- Power type: Steam
- Designer: William Kirtley
- Build date: 1891
- Total produced: 6
- Configuration:: ​
- • Whyte: 0-6-0
- Gauge: 4 ft 8+1⁄2 in (1,435 mm)
- Driver dia.: 5 ft 0 in (1.524 m)
- Loco weight: 39.3 long tons (39.9 t)
- Fuel type: Coal
- Boiler pressure: 160 psi (1.10 MPa)
- Cylinders: Two, Stephenson valve gear
- Cylinder size: 18 in × 26 in (457 mm × 660 mm)
- Tractive effort: 19,095 lbf (84.9 kN)
- Operators: LCDR · SECR · SR
- Class: B2
- Number in class: 1 January 1923: 6
- Withdrawn: 1929-1933
- Disposition: All scrapped

= LCDR B2 class =

The LCDR B2 class was a class of 0-6-0 steam locomotives of the London, Chatham and Dover Railway.

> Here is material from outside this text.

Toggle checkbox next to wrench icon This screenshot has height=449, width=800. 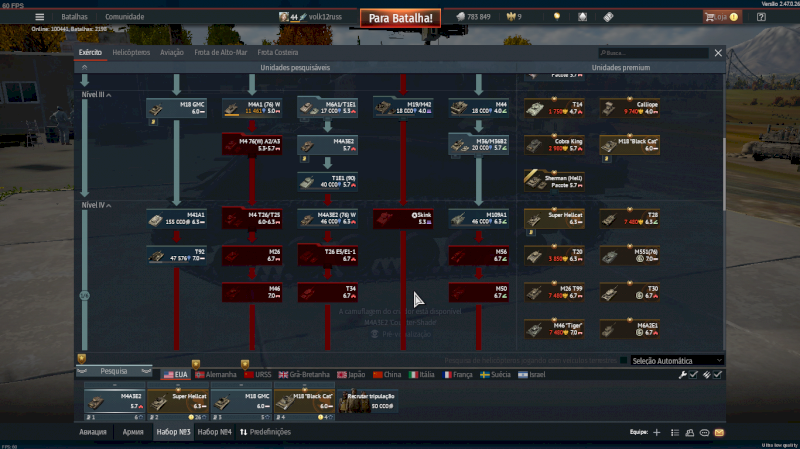pyautogui.click(x=694, y=374)
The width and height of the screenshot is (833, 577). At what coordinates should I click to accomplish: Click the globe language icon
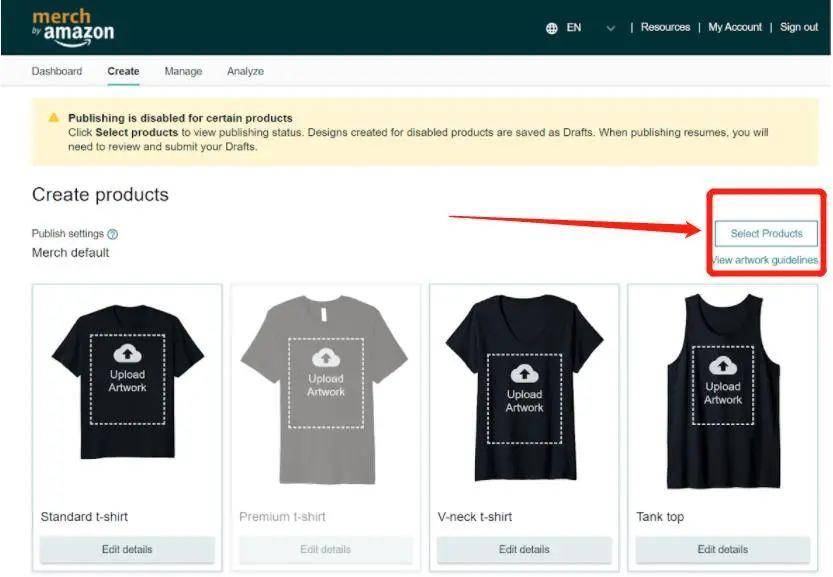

The class was designed by William Kirtley and introduced in 1891.

==Ownership changes==
The locomotives passed to the South Eastern and Chatham Railway in 1899. All 6 (LCDR Nos. 652–657) passed into Southern Railway ownership in 1923. They were all withdrawn and scrapped by 1933.